- BRIEF A -
Update the listing, beginning at the line that has "You are a computer-use agent." and stopping after the line that has "Looking at the screenshot, I should (x=393, y=284).": change "Instruction" to "Command" and leave everything else as it is. Return only those lines.

- SELECTED EXTRACT -
However even Carnegie's generosity has been eclipsed by the announcement by the man whose knack for spotting a good investment has made him the second richest individual in the world. Like Carnegie, Warren Buffett concluded he shouldn't take it with him when he goes. He therefore decided to make over roughly two-thirds of his fortune to the charitable foundation administered by the one man on earth richer than he.
Until now the assets of the Bill and Melinda Gates Foundation totalled $30bn. That figure will now double. Bill Gates, the Microsoft chairman who last week announced that from 2008 he would move to a part-time role with his company to devote his energies to philanthropy, will preside with his wife over an entity that has the potential to be the world's single most powerful force for improving health and education.
Its assets of $60bn are six times larger than the total annual budget of the United Nations, and will rival the gross national product of Algeria. By way of comparison, the annual budget of Unesco, the educational, cultural and scientific arm of the United Nations, is just $610m. But however remarkable in scale, Buffett's gesture is merely the American way.

[Rows on where targets appear]

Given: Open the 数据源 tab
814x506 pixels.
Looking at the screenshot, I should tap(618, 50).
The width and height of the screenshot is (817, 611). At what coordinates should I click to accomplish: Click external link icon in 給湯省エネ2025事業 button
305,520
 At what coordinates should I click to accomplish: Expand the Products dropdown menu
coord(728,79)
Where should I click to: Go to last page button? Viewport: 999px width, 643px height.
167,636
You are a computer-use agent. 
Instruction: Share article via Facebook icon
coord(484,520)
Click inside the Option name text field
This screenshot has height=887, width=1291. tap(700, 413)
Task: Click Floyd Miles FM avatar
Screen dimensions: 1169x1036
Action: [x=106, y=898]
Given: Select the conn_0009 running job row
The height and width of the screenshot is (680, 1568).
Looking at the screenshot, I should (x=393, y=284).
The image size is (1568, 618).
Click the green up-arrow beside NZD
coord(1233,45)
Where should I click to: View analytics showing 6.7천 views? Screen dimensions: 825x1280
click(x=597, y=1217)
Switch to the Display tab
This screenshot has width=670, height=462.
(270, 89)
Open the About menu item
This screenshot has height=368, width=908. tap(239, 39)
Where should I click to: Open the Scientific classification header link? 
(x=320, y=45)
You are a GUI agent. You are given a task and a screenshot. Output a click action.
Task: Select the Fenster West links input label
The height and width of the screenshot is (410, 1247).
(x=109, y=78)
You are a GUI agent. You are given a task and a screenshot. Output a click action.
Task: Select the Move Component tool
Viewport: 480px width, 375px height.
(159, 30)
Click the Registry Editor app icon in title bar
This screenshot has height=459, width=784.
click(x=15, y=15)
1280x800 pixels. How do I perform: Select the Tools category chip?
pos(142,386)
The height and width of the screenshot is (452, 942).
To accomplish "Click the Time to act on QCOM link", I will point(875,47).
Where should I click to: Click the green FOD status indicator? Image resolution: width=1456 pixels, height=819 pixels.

- BRIEF B -
Carry the passage on Warren Buffett's gift to the Gates Foundation further, starting after its final sentence.

- EXPECTED OUTPUT A -
You are a computer-use agent. 
Command: Share article via Facebook icon
coord(484,520)
Click inside the Option name text field
This screenshot has height=887, width=1291. tap(700, 413)
Task: Click Floyd Miles FM avatar
Screen dimensions: 1169x1036
Action: [x=106, y=898]
Given: Select the conn_0009 running job row
The height and width of the screenshot is (680, 1568).
Looking at the screenshot, I should (x=393, y=284).

- EXPECTED OUTPUT B -
For social, historical and economic reasons, charity plays a role in the US unmatched anywhere else. According to an authoritative study, Americans last year made total charitable contributions of $260bn (£143bn). That represents 2.5 per cent of the entire US gross domestic product. And so it has long been.
Secular Europe, with its traditions of social democracy and higher taxation, looks to what Americans disdainfully refer to as Big Government to redistribute wealth and look to the basic needs of the less fortunate. The US, with its religious convictions, its ingrained suspicion of government intervention and its help-thy-neighbour ethos, could hardly be more different.
Live there only a short while, and you realise the importance of community, represented by interest groups devoted to furthering or protecting a specific cause. Schools, churches, organisations of every hue, advertise themselves as "communities". Should you join them, whether as congregation member, class parent or even newly arrived resident on your street, you are expected to contribute.
The tax system is geared to this tradition of grass roots philanthropy. Make a gift and you will receive a receipt enabling you to claim a tax deduction. The Internal Revenue Service takes it for granted that every taxpayer will be making his or her contributions to charities. The whole process is far simpler than it is in Britain and other European countries.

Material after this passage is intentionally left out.